What is required |
Lay out the part of the records below that opens with the line containing "Open the Inbox" and closes with the line containing "Open quote permalink" as a numbered list, leaving out blank lines.

Task material |
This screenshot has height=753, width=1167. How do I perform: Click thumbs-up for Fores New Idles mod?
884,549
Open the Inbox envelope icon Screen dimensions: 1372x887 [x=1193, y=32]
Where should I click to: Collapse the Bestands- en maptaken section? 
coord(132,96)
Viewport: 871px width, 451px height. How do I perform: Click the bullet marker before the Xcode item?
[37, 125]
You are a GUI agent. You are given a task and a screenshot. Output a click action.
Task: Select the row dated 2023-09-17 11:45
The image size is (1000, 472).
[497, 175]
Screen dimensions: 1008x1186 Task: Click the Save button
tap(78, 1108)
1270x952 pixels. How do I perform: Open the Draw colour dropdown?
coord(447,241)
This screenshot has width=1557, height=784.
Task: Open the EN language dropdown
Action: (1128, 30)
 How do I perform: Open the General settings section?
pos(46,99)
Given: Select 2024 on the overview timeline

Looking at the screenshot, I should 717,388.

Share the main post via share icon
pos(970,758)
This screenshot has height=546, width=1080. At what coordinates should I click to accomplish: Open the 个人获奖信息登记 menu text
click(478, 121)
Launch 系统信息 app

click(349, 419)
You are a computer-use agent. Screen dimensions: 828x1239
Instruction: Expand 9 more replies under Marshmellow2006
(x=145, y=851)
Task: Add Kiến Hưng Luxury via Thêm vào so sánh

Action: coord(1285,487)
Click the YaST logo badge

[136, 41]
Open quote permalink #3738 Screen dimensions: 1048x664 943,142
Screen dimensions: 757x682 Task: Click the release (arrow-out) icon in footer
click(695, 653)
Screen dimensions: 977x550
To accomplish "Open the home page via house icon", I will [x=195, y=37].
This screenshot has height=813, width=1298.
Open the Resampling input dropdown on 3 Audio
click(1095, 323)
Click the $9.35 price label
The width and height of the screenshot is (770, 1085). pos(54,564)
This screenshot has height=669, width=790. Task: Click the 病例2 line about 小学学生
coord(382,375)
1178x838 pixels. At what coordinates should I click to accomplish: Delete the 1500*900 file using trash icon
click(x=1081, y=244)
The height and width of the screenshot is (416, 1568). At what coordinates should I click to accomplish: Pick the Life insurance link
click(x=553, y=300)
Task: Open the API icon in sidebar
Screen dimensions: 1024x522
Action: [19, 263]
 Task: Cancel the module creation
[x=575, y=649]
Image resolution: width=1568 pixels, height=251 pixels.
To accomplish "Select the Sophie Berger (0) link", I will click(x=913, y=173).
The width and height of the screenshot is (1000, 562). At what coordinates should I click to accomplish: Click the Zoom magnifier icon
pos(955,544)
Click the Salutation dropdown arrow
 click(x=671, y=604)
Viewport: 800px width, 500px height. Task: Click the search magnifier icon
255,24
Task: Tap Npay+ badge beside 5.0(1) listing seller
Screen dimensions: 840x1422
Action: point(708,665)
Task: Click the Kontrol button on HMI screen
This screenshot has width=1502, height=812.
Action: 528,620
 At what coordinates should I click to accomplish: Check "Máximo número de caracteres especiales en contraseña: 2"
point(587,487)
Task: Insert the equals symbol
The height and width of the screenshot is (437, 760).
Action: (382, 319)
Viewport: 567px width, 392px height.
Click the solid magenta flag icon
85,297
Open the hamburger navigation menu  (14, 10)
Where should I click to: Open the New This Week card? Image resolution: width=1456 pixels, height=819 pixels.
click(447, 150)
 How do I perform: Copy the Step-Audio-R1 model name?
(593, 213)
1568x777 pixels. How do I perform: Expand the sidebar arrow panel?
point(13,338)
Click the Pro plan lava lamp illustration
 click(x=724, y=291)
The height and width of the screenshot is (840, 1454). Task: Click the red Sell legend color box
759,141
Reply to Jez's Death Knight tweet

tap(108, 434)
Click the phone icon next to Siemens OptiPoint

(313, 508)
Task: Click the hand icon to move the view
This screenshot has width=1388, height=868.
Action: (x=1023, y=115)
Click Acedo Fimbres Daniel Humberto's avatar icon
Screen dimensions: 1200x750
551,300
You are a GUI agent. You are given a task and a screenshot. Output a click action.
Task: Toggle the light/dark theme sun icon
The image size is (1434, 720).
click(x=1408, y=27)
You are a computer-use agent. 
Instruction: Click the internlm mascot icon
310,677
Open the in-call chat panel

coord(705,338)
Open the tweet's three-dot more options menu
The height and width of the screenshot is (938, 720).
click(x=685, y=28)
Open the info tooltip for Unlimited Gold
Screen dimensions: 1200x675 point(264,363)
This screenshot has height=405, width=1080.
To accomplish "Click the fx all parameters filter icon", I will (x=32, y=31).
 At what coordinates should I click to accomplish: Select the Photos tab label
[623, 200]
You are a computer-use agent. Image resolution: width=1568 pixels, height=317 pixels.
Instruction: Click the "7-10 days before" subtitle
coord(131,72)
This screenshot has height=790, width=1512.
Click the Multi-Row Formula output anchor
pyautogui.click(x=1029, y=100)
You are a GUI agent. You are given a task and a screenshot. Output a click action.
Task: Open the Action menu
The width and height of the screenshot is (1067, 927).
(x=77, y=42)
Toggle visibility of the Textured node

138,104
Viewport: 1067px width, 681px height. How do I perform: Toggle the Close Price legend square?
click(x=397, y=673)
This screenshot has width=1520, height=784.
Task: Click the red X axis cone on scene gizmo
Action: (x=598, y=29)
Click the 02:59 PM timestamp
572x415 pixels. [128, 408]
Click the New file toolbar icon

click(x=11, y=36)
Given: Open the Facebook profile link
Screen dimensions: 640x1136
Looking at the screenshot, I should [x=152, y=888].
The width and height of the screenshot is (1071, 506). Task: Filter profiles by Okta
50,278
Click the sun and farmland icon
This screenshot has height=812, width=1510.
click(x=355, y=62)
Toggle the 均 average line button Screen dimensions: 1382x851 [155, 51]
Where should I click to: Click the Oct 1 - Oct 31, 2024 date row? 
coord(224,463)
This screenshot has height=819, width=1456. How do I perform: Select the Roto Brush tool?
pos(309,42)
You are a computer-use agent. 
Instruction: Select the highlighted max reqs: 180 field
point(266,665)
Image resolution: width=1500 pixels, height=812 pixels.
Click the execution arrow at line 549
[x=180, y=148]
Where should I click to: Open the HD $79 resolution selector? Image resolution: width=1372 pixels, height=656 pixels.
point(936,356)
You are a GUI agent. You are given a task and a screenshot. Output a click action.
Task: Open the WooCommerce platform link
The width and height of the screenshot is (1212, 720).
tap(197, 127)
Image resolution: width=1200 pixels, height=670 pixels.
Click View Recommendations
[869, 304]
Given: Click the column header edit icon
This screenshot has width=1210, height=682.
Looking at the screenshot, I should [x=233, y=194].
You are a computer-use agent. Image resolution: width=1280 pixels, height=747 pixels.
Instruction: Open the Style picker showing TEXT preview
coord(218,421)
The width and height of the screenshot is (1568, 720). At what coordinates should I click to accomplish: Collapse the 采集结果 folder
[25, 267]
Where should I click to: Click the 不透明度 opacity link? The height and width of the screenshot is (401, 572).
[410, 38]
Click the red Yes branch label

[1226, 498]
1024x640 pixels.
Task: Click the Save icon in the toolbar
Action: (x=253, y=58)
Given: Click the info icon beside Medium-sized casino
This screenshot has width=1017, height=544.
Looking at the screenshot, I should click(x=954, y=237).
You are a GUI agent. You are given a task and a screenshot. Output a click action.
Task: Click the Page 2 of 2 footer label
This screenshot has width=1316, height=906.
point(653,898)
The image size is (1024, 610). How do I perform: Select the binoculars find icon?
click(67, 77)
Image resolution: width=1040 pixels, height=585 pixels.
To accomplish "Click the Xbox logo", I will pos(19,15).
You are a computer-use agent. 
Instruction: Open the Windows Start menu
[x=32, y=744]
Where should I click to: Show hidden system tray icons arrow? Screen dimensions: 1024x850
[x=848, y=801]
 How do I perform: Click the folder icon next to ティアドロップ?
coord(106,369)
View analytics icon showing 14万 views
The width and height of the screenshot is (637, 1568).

Complete answer |
1. Open the Inbox envelope icon Screen dimensions: 1372x887 [x=1193, y=32]
2. Where should I click to: Collapse the Bestands- en maptaken section? 
3. coord(132,96)
4. Viewport: 871px width, 451px height. How do I perform: Click the bullet marker before the Xcode item?
5. [37, 125]
6. You are a GUI agent. You are given a task and a screenshot. Output a click action.
7. Task: Select the row dated 2023-09-17 11:45
8. The image size is (1000, 472).
9. [497, 175]
10. Screen dimensions: 1008x1186 Task: Click the Save button
11. tap(78, 1108)
12. 1270x952 pixels. How do I perform: Open the Draw colour dropdown?
13. coord(447,241)
14. This screenshot has width=1557, height=784.
15. Task: Open the EN language dropdown
16. Action: (1128, 30)
17.  How do I perform: Open the General settings section?
18. pos(46,99)
19. Given: Select 2024 on the overview timeline
20. Looking at the screenshot, I should 717,388.
21. Share the main post via share icon
22. pos(970,758)
23. This screenshot has height=546, width=1080. At what coordinates should I click to accomplish: Open the 个人获奖信息登记 menu text
24. click(478, 121)
25. Launch 系统信息 app
26. click(349, 419)
27. You are a computer-use agent. Screen dimensions: 828x1239
28. Instruction: Expand 9 more replies under Marshmellow2006
29. (x=145, y=851)
30. Task: Add Kiến Hưng Luxury via Thêm vào so sánh
31. Action: coord(1285,487)
32. Click the YaST logo badge
33. [136, 41]
34. Open quote permalink #3738 Screen dimensions: 1048x664 943,142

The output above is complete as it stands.